PROMPT => Copy verbatim the block of lines in the entries below whose first line contains "Saberes indígenas passam" and whose last line contains "Comissão aprova adaptação". Leave out all other lines.

(Stored items)
════════════════

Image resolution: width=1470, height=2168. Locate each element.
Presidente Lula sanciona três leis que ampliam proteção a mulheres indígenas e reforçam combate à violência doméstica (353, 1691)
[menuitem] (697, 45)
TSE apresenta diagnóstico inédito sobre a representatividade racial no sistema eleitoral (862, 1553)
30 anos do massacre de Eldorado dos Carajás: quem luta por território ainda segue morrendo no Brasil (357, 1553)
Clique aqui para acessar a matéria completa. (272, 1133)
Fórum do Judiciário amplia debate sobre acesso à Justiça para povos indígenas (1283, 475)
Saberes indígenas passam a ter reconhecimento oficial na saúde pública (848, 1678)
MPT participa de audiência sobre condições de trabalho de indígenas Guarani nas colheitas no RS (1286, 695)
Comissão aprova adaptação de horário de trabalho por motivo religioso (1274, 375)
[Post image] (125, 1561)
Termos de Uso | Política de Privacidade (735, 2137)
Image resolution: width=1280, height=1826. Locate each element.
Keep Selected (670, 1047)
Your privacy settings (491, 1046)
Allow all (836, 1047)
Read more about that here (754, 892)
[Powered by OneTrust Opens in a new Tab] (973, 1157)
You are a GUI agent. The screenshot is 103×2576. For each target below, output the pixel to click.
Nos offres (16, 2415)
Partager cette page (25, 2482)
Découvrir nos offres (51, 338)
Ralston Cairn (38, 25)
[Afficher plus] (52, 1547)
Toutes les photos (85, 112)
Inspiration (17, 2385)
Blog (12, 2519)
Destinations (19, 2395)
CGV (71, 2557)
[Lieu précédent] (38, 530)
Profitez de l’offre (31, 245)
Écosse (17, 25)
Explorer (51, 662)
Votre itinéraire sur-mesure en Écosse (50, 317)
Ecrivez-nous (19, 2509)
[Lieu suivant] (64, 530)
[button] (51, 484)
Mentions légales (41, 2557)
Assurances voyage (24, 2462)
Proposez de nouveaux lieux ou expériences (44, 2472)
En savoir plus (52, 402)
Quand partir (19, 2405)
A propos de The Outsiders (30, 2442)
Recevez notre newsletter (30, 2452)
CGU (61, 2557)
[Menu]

════════════════

SOLUTION FOR THIS TASK =>
Saberes indígenas passam a ter reconhecimento oficial na saúde pública (848, 1678)
MPT participa de audiência sobre condições de trabalho de indígenas Guarani nas colheitas no RS (1286, 695)
Comissão aprova adaptação de horário de trabalho por motivo religioso (1274, 375)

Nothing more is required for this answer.